Find the sum of all the multiples of 3 or 5 below 1000.

Challenge:

Given a positive integer N and a set of at least one positive integer A, output the sum of all positive integers less than N that are multiples of at least one member of A.

For example, for the Project Euler case, the input would be:

1000
3
5

Test cases:

Input : 50, [2]
Output: 600

Input : 10, [3, 5]
Output: 23

Input : 28, [4, 2]
Output: 182

Input : 19, [7, 5]
Output: 51

Input : 50, [2, 3, 5]
Output: 857
\$\endgroup\$
  • 4
    \$\begingroup\$ 1) Do we count numbers that are multiples of both twice? 2) Can we only get two other numbers? or any amount say one or 3? \$\endgroup\$ – Wheat Wizard Dec 19 '16 at 3:48
  • 3
    \$\begingroup\$ Can you give some test cases? Obviously don't post the answer to the PE one, but what about other examples? \$\endgroup\$ – Rɪᴋᴇʀ Dec 19 '16 at 3:55
  • 1
    \$\begingroup\$ @WheatWizard: The word "or" implies that each number is counted only once, at most. I agree that the question needs to make it clear how many "numbers to check for multiples of" arguments must be supported, though. Exactly two? One or more?
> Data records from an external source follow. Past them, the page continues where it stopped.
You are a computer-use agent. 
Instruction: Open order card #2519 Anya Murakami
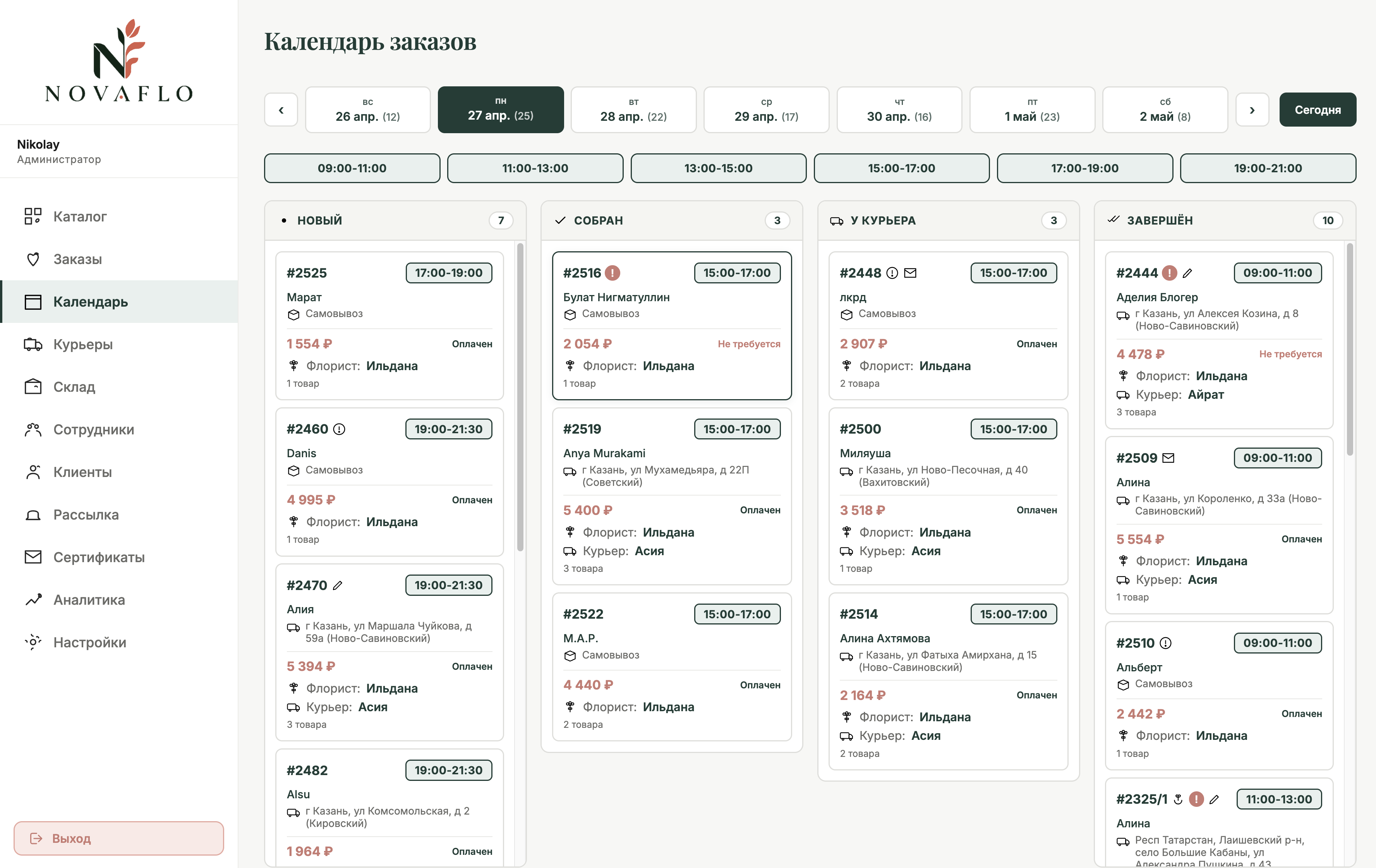click(671, 496)
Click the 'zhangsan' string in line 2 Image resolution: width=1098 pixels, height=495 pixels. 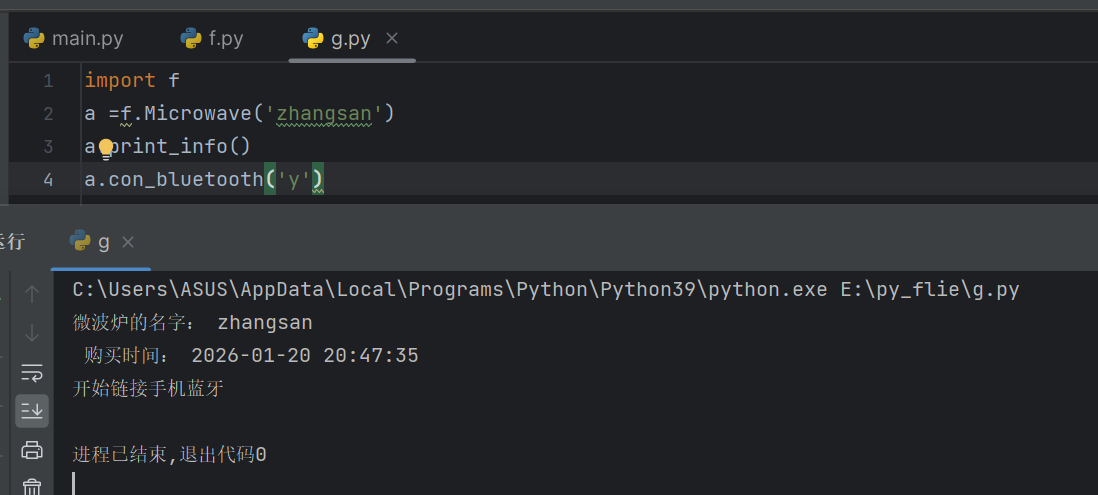[x=324, y=114]
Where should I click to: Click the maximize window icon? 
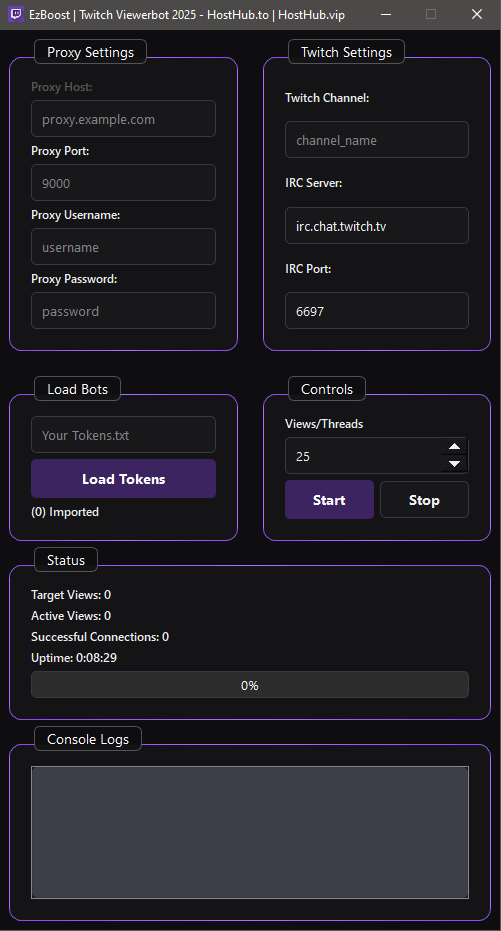tap(431, 14)
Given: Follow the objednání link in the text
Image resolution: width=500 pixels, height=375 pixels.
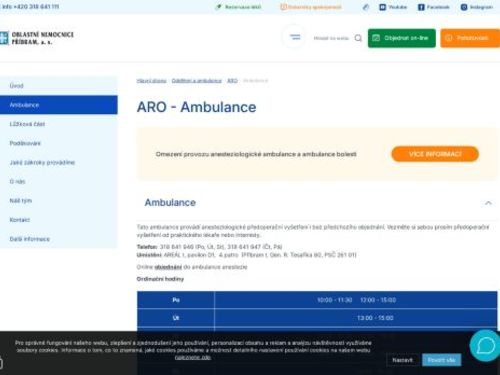Looking at the screenshot, I should tap(168, 267).
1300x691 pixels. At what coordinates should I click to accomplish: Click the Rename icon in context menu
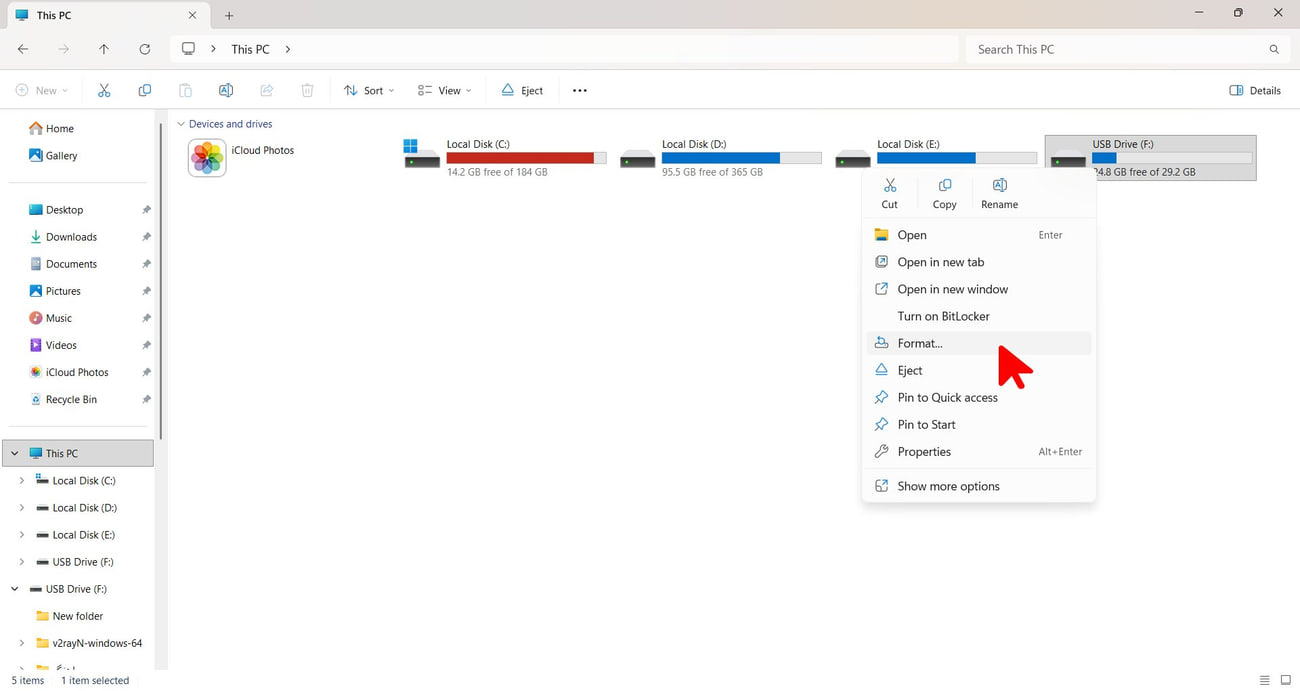click(999, 186)
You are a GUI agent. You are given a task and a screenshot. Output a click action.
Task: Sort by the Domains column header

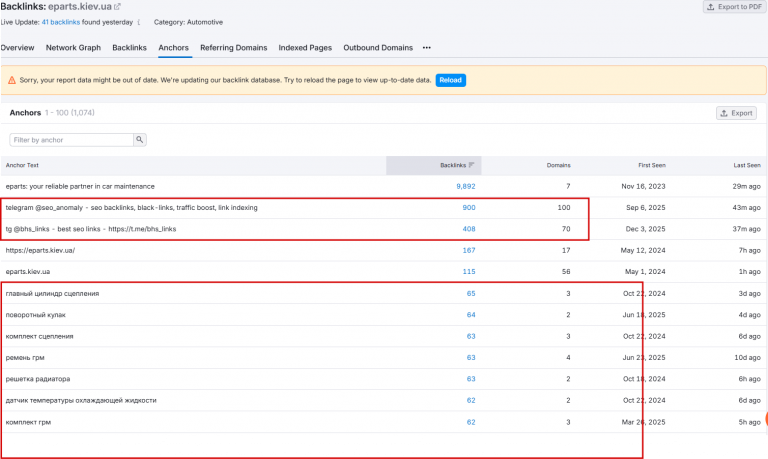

Zero or more? \$\endgroup\$ – smls Dec 19 '16 at 3:58
  • 1
    \$\begingroup\$ Can we take "numbers equal to or below 10", or take 9 as input instead of 10? \$\endgroup\$ – Stewie Griffin Dec 19 '16 at 7:41
  • \$\begingroup\$ "and a set of at least one positive integer A" how big can the set be? \$\endgroup\$ – betseg Dec 19 '16 at 7:41

41 Answers 41

13
\$\begingroup\$

Jelly, 6 bytes

ḍþṖḅTS

Try it online!

How it works

ḍþṖḅTS  Main link. Left argument: D (array). Right argument: n (integer)

ḍþ       Divisible table; test each k in [1, ..., n] for divisibility by all
        integers d in D.
  Ṗ     Pop; discard the last Boolean array, which corresponds to n.
   ḅ    Unbase; convert the Boolean arrays of base n to integer. This yields a 
        non-zero value (truthy) and and only if the corresponding integer k is 
        divisible by at least one d in D.
    T   Truth; yield the array of all indices of truthy elements.
     S  Compute their sum.
\$\endgroup\$
  • 3
    \$\begingroup\$ Of course @Dennis has to come with something that will make you wonder what you're doing on ppcg \$\endgroup\$ – Grajdeanu Alex. Dec 19 '16 at 19:35
8
\$\begingroup\$

Python, 59 55 bytes

lambda n,l:sum(v*any(v%m<1for m in l)for v in range(n))

repl.it

Unnamed function taking an integer, n and a list of integers l. Traverses a range of the Natural numbers (plus zero) up to but not including n and sums (sum(...)) those that have a remainder after division of zero (v%m<1) for any of the integers m in the list l. Uses multiplication rather than a conditional to save 3 bytes.

\$\endgroup\$
8
\$\begingroup\$

Octave, 38 36 33 bytes

@(x,y)(1:--x)*~all(mod(1:x,y),1)'

Take input as: f(10, [3;5]). This would be 2 bytes shorter if the input could be f(9,[3;5]) for the same test case.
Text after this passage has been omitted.